I don't think I saw it mentioned, but many patients with heart failure have bronchial hyper-responsiveness not attributable to COPD or asthma. There is quite a bit of research demonstrating this; essentially, the wheezing component is often not solely due to interstitial fluid as often stated.

With this in mind, it is not unreasonable to administer a beta-2 (B2) agonist. Also, when you consider the mechanism of action of B2 agonists, there are plausable benefits: 1, opening of the bronchioles to improve ventilation; 2, stimulation of sodium channels, which pump sodium out of the alveoli (if you're curious: http://ajrcmb.atsjournals.org/content/38/2/127.full); 3, possible stimulation of B2 receptors in the vasculature leading to a reduction in SVR; and 4, slight inotropic support via slight beta-1 stimulation.

Anyone who does this job long enough or in a place busy enough will see a number of patients that present with diminished absent basilar breath sounds and faint apical wheezing with a unremarkable PMHx and/or HPI that will seemingly "flash over" after neb administration. I saw it a number of time early on and it certainly raised my suspicion on wheezing patients without a history of asthma or COPD.

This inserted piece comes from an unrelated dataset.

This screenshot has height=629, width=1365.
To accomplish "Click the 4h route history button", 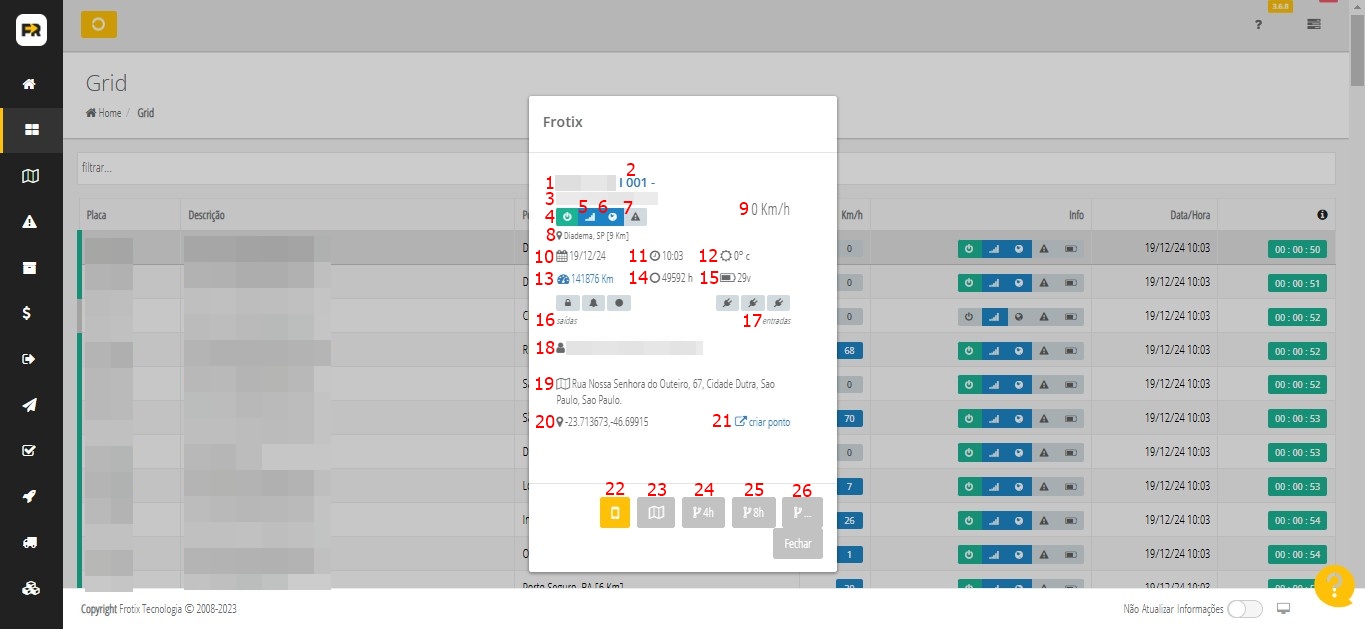I will pos(703,513).
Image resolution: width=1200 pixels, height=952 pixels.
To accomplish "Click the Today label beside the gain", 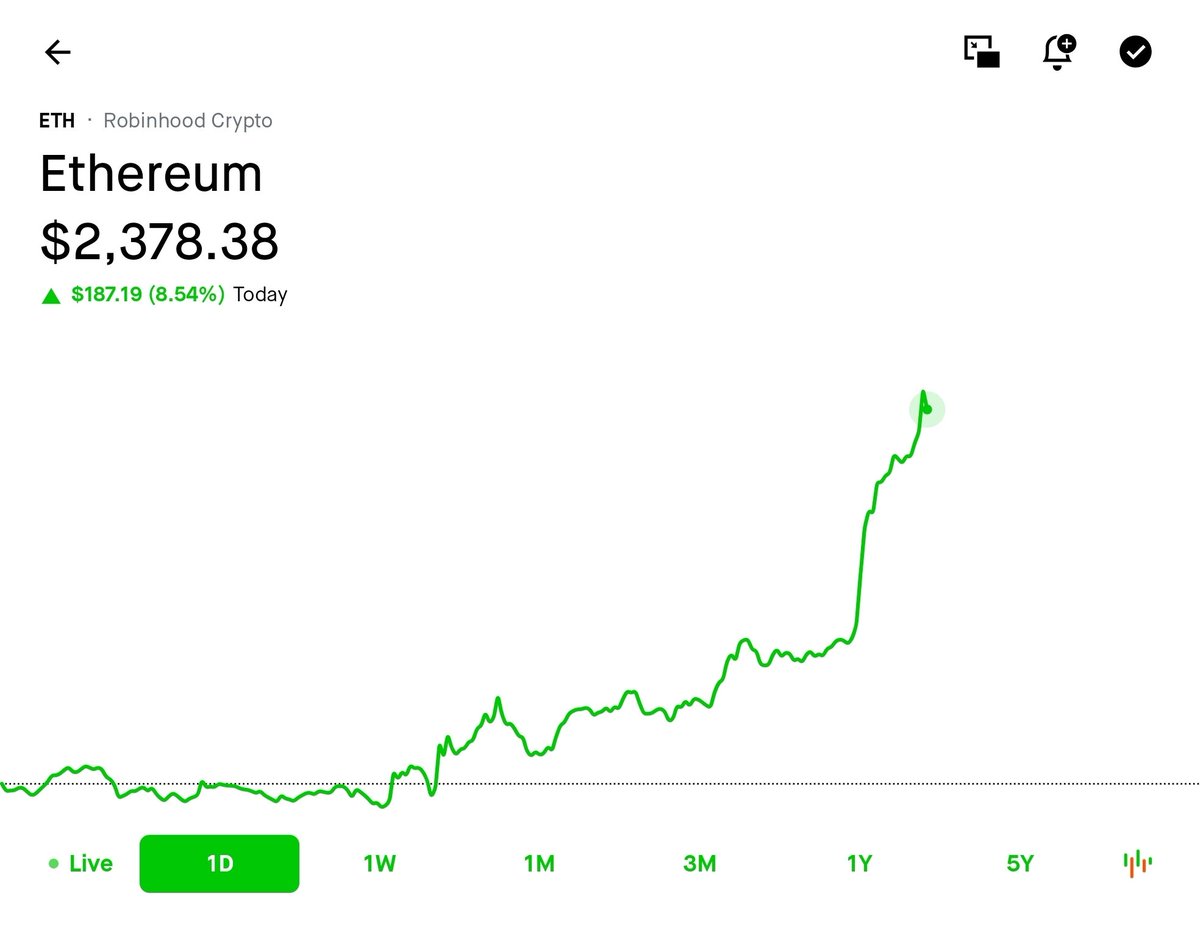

Anyhow, I had plenty of coworkers who staunchly believed albuterol was causing the patients to flash over, but I'm not convinced, and I suspect it only unmasks the pulmonary edema present. Beta 2 receptors act on bronchial smooth muscle, which doesn't exist past the bronchioles (smooth muscle, that is). They would hypothesize that the dilation caused fluid to leak from the interstitium to the alveoli, which can't happen because dilation doesn't occur there. Also, bronchioles only make up a small percentage of the lung surface area, so I am highly skeptical that that bronchodilation would push enough fluid from the interstitium into the airway to cause the patient to deteriorate.
 
What about the effect of ventolin raising HR and BP? Surely this is undesirable in a patient suffering from cardiogenic pulmonary oedema.